** GIVEN RECORDS follows **

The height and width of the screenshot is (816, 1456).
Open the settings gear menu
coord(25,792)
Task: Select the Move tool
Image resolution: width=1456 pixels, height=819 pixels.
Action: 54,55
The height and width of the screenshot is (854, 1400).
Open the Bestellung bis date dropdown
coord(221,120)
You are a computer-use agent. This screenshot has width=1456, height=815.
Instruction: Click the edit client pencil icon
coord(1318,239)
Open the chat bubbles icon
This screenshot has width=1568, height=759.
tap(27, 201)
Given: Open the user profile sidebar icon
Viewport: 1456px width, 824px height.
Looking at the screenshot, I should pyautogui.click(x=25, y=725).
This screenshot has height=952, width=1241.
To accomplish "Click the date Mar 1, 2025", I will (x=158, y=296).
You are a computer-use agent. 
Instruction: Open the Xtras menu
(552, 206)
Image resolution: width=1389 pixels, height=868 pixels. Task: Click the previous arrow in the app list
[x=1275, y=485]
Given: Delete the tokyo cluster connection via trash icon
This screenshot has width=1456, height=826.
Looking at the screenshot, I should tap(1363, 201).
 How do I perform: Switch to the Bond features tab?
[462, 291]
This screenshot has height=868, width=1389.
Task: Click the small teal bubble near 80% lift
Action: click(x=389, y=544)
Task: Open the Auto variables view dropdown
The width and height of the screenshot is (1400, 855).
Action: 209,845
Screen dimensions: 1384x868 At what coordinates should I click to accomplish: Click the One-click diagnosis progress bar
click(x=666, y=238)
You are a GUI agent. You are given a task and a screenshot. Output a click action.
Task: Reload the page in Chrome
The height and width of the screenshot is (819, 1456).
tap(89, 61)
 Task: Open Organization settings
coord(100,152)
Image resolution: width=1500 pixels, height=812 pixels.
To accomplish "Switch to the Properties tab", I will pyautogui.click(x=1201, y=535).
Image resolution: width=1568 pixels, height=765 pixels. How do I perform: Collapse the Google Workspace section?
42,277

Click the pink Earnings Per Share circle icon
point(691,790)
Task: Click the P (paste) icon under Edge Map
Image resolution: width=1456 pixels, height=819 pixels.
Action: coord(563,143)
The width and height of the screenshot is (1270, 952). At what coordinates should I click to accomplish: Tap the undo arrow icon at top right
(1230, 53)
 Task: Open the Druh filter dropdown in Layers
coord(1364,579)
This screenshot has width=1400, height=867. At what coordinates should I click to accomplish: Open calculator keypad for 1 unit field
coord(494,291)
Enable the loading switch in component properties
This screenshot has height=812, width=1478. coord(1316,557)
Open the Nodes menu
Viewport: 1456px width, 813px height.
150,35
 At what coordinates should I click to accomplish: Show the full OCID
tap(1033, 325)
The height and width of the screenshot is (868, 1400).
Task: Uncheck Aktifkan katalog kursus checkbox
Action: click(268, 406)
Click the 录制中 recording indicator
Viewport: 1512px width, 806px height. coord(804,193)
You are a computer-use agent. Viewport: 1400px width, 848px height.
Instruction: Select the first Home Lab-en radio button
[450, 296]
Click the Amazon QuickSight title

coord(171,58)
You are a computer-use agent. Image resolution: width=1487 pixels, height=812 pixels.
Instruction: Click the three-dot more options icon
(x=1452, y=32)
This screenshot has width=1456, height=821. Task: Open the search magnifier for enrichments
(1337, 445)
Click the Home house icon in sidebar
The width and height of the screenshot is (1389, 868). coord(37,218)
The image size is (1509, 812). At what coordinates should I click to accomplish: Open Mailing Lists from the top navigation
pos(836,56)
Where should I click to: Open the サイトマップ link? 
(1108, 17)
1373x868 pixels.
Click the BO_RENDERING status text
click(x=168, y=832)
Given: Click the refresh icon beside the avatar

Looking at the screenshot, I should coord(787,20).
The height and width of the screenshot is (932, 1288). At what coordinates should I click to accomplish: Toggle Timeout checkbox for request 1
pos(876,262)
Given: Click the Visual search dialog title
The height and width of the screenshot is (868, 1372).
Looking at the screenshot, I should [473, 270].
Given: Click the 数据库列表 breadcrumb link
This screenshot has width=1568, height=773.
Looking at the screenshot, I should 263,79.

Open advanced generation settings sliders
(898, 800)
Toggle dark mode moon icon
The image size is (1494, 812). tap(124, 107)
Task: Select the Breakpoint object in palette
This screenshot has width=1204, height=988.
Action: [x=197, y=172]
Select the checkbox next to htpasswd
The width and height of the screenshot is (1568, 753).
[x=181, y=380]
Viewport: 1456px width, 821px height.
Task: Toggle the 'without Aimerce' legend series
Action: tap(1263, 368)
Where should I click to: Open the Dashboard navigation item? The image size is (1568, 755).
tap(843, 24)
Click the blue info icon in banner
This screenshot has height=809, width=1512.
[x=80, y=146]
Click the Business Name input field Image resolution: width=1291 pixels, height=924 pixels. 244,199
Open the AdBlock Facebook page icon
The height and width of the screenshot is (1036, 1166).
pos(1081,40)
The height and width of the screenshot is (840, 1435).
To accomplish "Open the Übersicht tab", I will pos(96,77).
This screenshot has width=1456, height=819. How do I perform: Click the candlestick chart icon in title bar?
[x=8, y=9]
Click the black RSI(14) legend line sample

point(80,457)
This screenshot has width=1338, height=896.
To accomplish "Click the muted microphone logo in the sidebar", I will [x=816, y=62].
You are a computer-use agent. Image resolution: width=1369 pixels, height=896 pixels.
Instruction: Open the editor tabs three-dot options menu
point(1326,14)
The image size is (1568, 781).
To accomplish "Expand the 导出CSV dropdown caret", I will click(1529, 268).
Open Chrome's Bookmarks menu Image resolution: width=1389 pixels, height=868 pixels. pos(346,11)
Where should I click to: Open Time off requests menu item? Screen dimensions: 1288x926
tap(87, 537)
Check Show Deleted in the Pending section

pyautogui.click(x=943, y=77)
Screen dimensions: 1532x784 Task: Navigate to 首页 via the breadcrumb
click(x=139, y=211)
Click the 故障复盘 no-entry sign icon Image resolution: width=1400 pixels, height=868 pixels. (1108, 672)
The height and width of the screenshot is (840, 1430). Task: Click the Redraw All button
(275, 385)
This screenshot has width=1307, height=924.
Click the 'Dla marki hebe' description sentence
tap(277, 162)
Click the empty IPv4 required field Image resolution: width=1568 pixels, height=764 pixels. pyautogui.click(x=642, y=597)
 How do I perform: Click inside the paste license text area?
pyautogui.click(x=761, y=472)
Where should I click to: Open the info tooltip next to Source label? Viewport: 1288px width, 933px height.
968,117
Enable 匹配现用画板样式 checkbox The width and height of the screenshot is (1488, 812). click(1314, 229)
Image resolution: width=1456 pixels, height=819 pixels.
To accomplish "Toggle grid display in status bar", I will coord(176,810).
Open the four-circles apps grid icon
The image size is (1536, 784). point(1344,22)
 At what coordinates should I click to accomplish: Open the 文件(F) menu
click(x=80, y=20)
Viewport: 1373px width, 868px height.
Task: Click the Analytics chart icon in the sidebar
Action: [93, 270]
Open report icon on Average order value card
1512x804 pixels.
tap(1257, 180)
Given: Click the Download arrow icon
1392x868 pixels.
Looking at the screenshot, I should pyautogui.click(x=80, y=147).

** End of GIVEN RECORDS **

DESCRIPTION OF THE TASK =>
Starting at the line above that contains "the app list", repeat each line exactly up to and including the line that contains "You are a GUI", and stop there.

REPLY =>
Image resolution: width=1389 pixels, height=868 pixels. Task: Click the previous arrow in the app list
[x=1275, y=485]
Given: Delete the tokyo cluster connection via trash icon
This screenshot has width=1456, height=826.
Looking at the screenshot, I should tap(1363, 201).
 How do I perform: Switch to the Bond features tab?
[462, 291]
This screenshot has height=868, width=1389.
Task: Click the small teal bubble near 80% lift
Action: click(x=389, y=544)
Task: Open the Auto variables view dropdown
The width and height of the screenshot is (1400, 855).
Action: 209,845
Screen dimensions: 1384x868 At what coordinates should I click to accomplish: Click the One-click diagnosis progress bar
click(x=666, y=238)
You are a GUI agent. You are given a task and a screenshot. Output a click action.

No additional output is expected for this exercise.